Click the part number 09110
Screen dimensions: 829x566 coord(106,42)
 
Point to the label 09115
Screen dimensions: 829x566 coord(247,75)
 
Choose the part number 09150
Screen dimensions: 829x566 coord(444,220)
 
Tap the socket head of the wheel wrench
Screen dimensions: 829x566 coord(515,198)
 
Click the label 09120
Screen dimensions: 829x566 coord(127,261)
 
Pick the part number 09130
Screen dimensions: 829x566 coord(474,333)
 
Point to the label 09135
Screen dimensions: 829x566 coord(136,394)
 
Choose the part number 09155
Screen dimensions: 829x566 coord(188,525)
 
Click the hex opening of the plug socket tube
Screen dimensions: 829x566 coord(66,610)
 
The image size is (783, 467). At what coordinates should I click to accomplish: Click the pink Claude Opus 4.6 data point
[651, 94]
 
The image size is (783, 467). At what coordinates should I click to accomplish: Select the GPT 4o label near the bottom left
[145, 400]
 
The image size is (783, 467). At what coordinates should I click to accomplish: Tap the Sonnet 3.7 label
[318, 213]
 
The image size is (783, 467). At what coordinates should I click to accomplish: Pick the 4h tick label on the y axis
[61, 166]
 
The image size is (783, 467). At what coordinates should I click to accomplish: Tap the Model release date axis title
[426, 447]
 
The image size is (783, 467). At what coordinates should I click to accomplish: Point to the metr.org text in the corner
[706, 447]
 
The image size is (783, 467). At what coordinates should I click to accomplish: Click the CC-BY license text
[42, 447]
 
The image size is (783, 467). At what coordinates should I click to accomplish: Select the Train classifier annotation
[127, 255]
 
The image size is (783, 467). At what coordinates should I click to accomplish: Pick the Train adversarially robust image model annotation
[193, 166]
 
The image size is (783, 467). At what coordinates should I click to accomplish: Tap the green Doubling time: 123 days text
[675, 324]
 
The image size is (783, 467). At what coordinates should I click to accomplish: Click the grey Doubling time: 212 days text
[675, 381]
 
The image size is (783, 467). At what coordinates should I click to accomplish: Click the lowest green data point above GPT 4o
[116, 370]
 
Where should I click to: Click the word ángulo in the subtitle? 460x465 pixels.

_AIM OF THE TASK_. Return every line of the data above unchanged, in the same order.

_RESPONSE TO THE EXERCISE_.
Click the part number 09110
Screen dimensions: 829x566 coord(106,42)
 
Point to the label 09115
Screen dimensions: 829x566 coord(247,75)
 
Choose the part number 09150
Screen dimensions: 829x566 coord(444,220)
 
Tap the socket head of the wheel wrench
Screen dimensions: 829x566 coord(515,198)
 
Click the label 09120
Screen dimensions: 829x566 coord(127,261)
 
Pick the part number 09130
Screen dimensions: 829x566 coord(474,333)
 
Point to the label 09135
Screen dimensions: 829x566 coord(136,394)
 
Choose the part number 09155
Screen dimensions: 829x566 coord(188,525)
 
Click the hex opening of the plug socket tube
Screen dimensions: 829x566 coord(66,610)
 
The image size is (783, 467). At what coordinates should I click to accomplish: Click the pink Claude Opus 4.6 data point
[651, 94]
 
The image size is (783, 467). At what coordinates should I click to accomplish: Select the GPT 4o label near the bottom left
[145, 400]
 
The image size is (783, 467). At what coordinates should I click to accomplish: Tap the Sonnet 3.7 label
[318, 213]
 
The image size is (783, 467). At what coordinates should I click to accomplish: Pick the 4h tick label on the y axis
[61, 166]
 
The image size is (783, 467). At what coordinates should I click to accomplish: Tap the Model release date axis title
[426, 447]
 
The image size is (783, 467). At what coordinates should I click to accomplish: Point to the metr.org text in the corner
[706, 447]
 
The image size is (783, 467). At what coordinates should I click to accomplish: Click the CC-BY license text
[42, 447]
 
The image size is (783, 467). At what coordinates should I click to accomplish: Select the Train classifier annotation
[127, 255]
 
The image size is (783, 467). At what coordinates should I click to accomplish: Pick the Train adversarially robust image model annotation
[193, 166]
 
The image size is (783, 467). At what coordinates should I click to accomplish: Tap the green Doubling time: 123 days text
[675, 324]
 
The image size is (783, 467). At what coordinates should I click to accomplish: Click the grey Doubling time: 212 days text
[675, 381]
 
The image size is (783, 467). At what coordinates should I click to accomplish: Click the lowest green data point above GPT 4o
[116, 370]
 
Where should I click to: Click the word ángulo in the subtitle? 460x465 pixels.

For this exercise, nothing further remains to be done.